#### Work to complete
Format the entries below as a numbered list, leaving out blank lines and any pictures.

#### Text and element pointing records
(begin)

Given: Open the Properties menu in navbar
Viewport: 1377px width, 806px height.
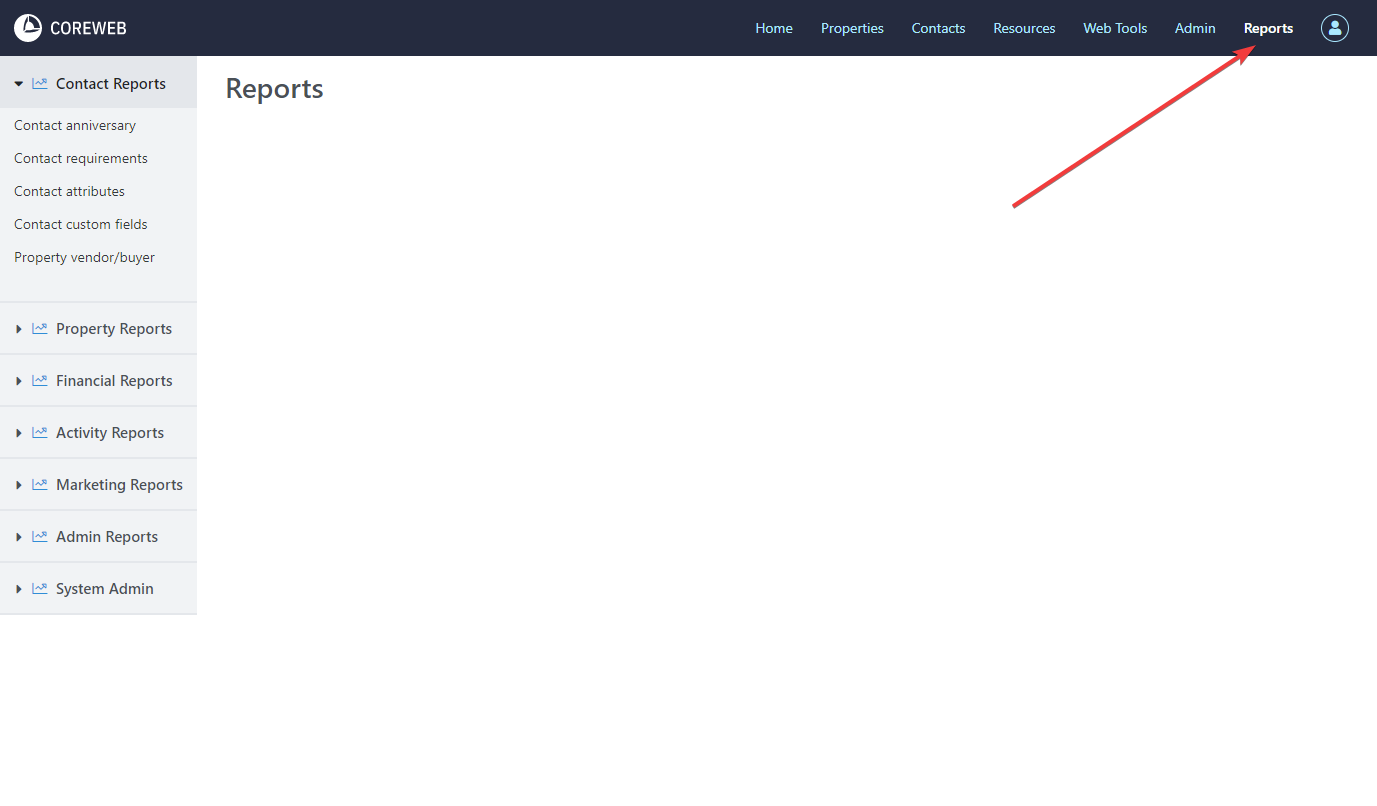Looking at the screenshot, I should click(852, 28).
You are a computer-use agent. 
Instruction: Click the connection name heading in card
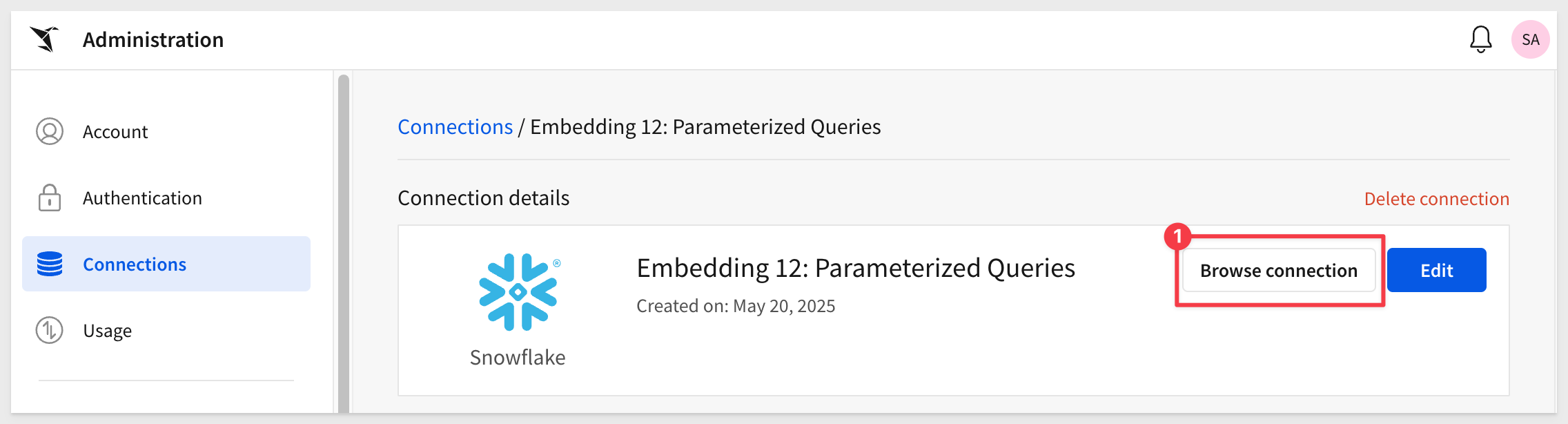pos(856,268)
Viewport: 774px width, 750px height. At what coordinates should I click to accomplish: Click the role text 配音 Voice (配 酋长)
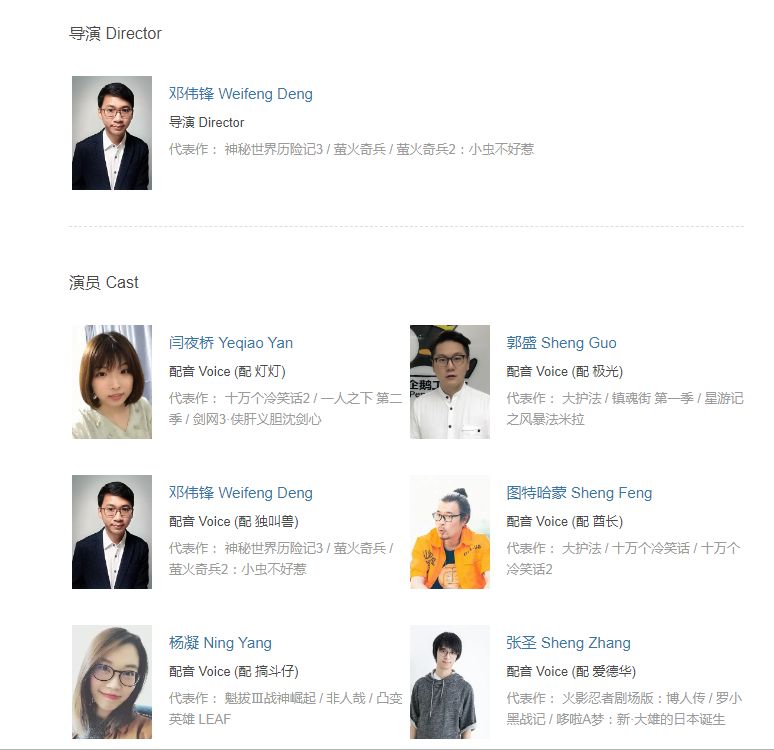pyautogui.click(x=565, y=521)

(end)

#### Solution to the exercise
1. Given: Open the Properties menu in navbar
2. Viewport: 1377px width, 806px height.
3. Looking at the screenshot, I should click(852, 28).
4. You are a computer-use agent. 
5. Instruction: Click the connection name heading in card
6. pos(856,268)
7. Viewport: 774px width, 750px height. At what coordinates should I click to accomplish: Click the role text 配音 Voice (配 酋长)
8. pyautogui.click(x=565, y=521)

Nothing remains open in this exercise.